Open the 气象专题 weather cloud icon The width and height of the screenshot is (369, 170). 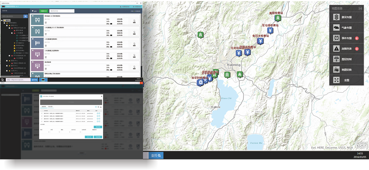coord(337,28)
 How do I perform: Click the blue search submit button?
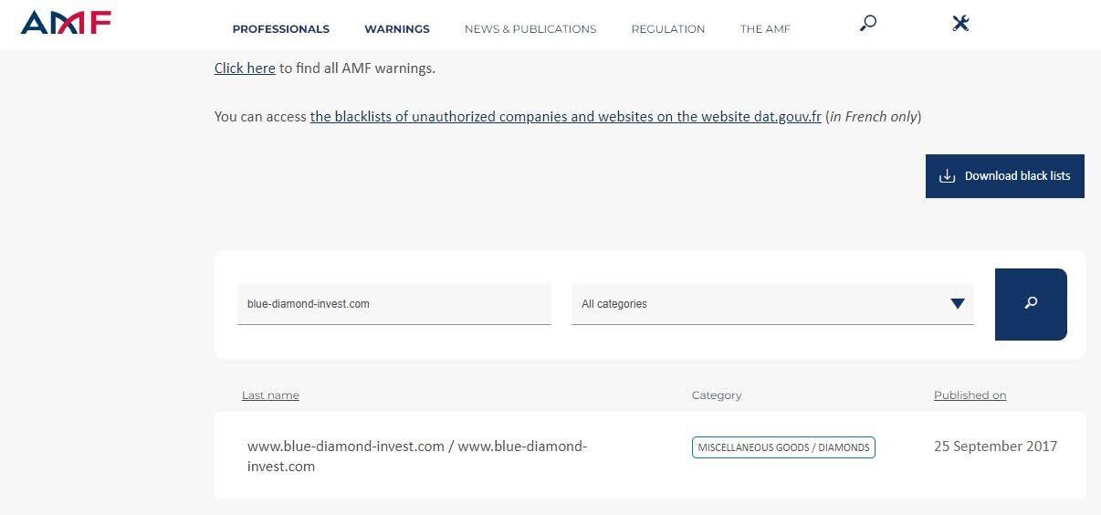[1031, 304]
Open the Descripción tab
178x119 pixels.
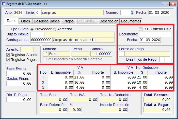[x=109, y=21]
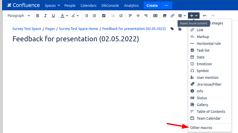Open the page labels tag icon

coord(172,29)
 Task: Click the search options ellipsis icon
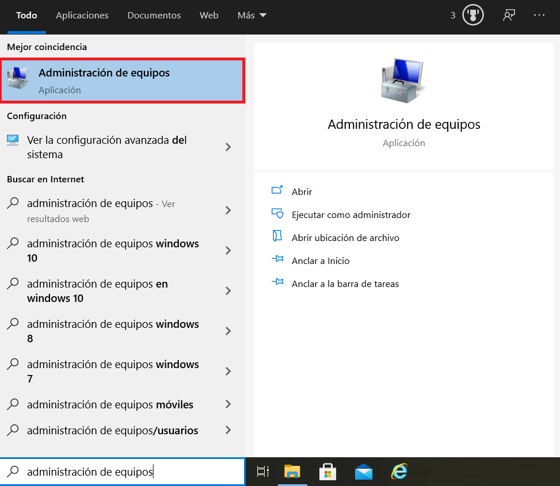[539, 15]

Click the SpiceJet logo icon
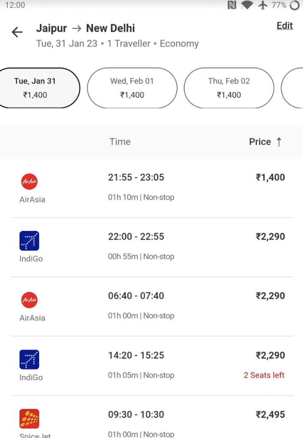click(30, 419)
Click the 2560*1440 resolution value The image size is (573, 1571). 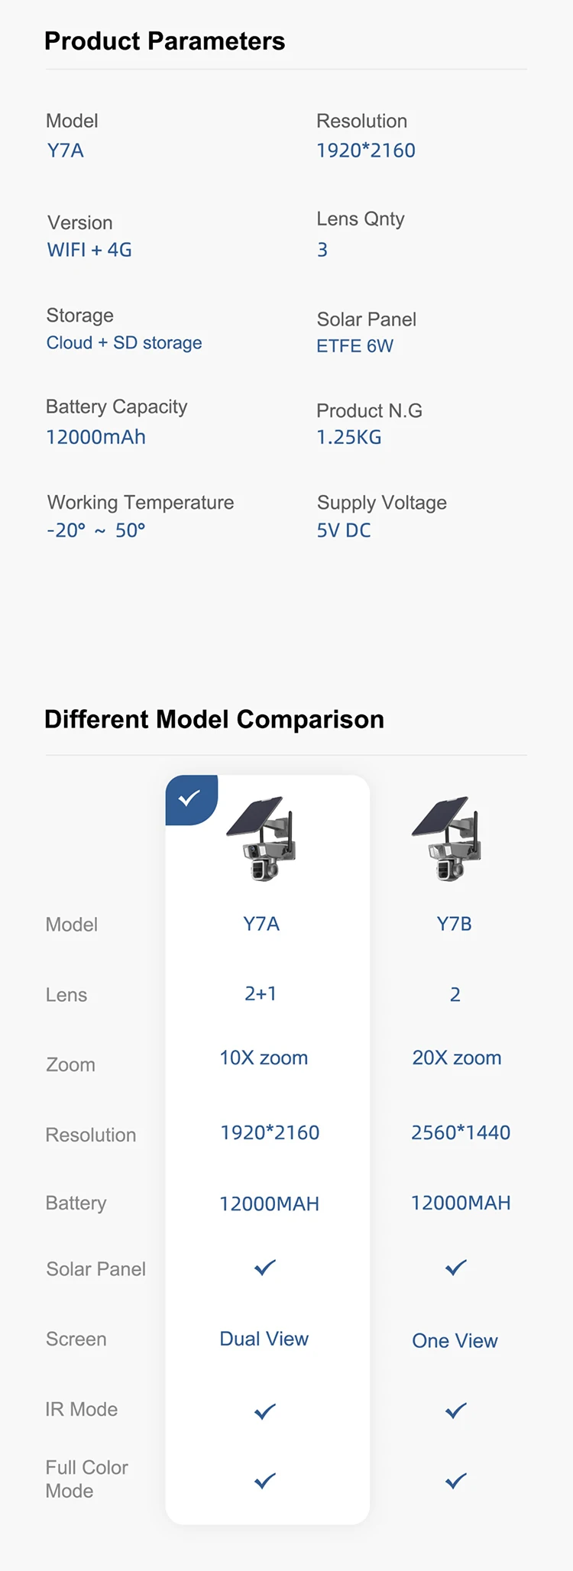(x=461, y=1132)
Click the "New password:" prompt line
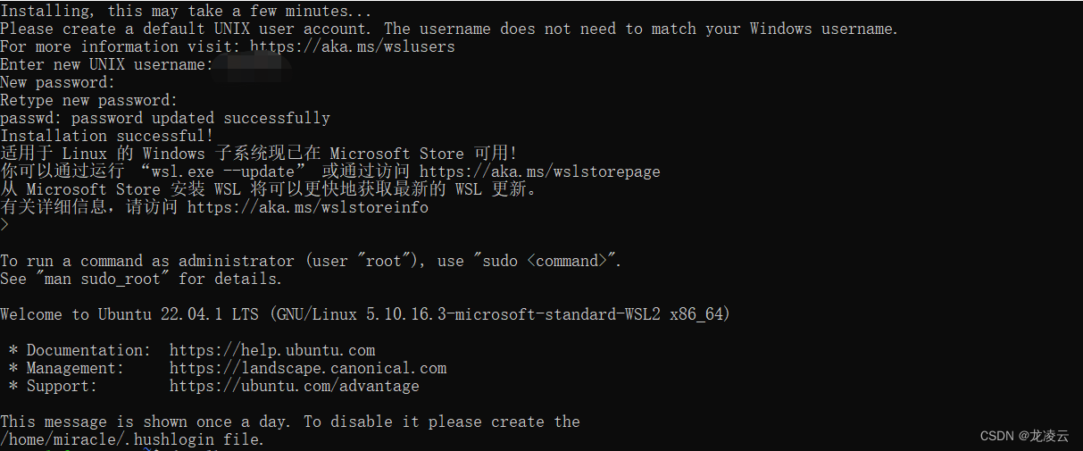 [x=58, y=82]
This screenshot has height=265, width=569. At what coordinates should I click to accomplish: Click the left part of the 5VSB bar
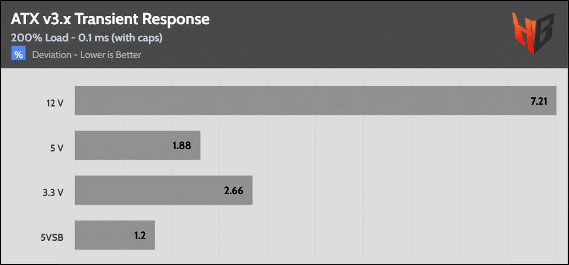(94, 235)
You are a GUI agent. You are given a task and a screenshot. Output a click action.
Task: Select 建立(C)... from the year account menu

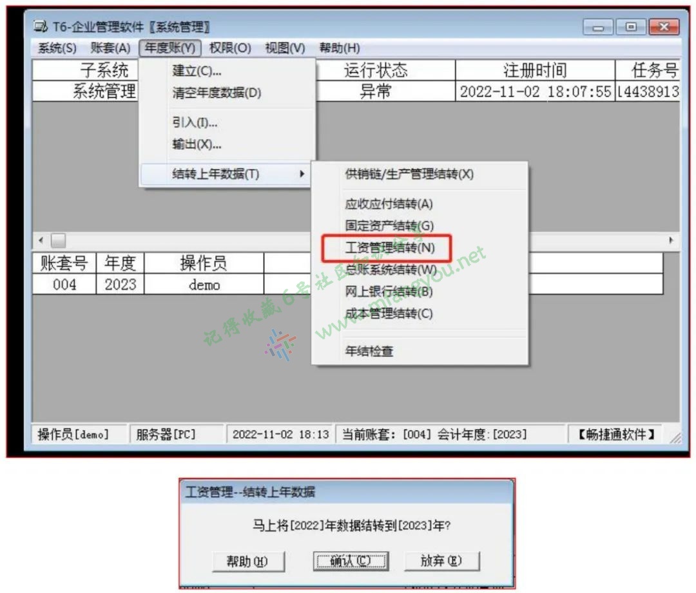click(x=197, y=71)
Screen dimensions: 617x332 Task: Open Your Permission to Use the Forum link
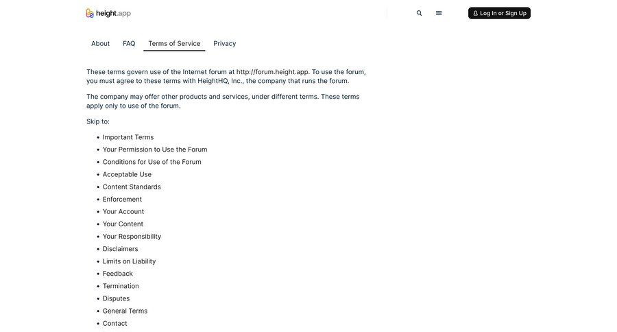point(155,150)
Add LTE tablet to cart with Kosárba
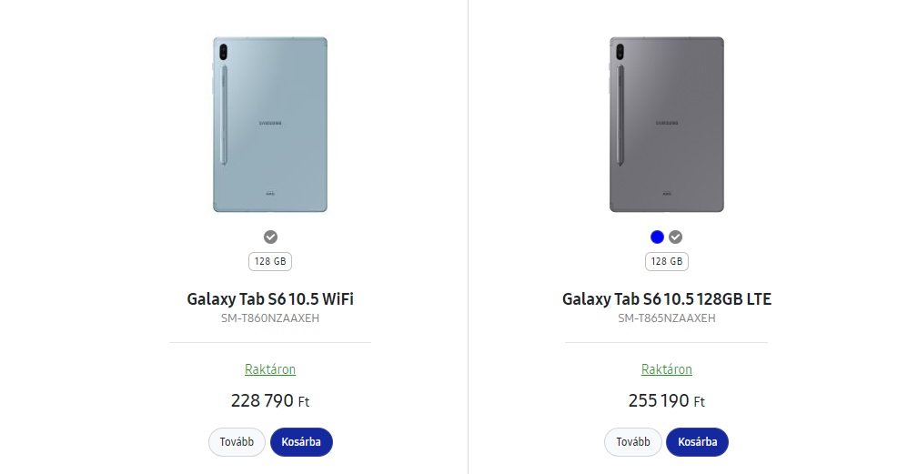The height and width of the screenshot is (474, 918). [697, 442]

◆ WHAT TO DO: Skip the pictures and print exactly the lines from the one containing "Task: Select 建立(C)..." through the end of the records above.

◆ RESPONSE AREA:
Task: Select 建立(C)... from the year account menu

click(x=197, y=71)
Screen dimensions: 617x332 Task: Open Your Permission to Use the Forum link
point(155,150)
Add LTE tablet to cart with Kosárba
The height and width of the screenshot is (474, 918). [697, 442]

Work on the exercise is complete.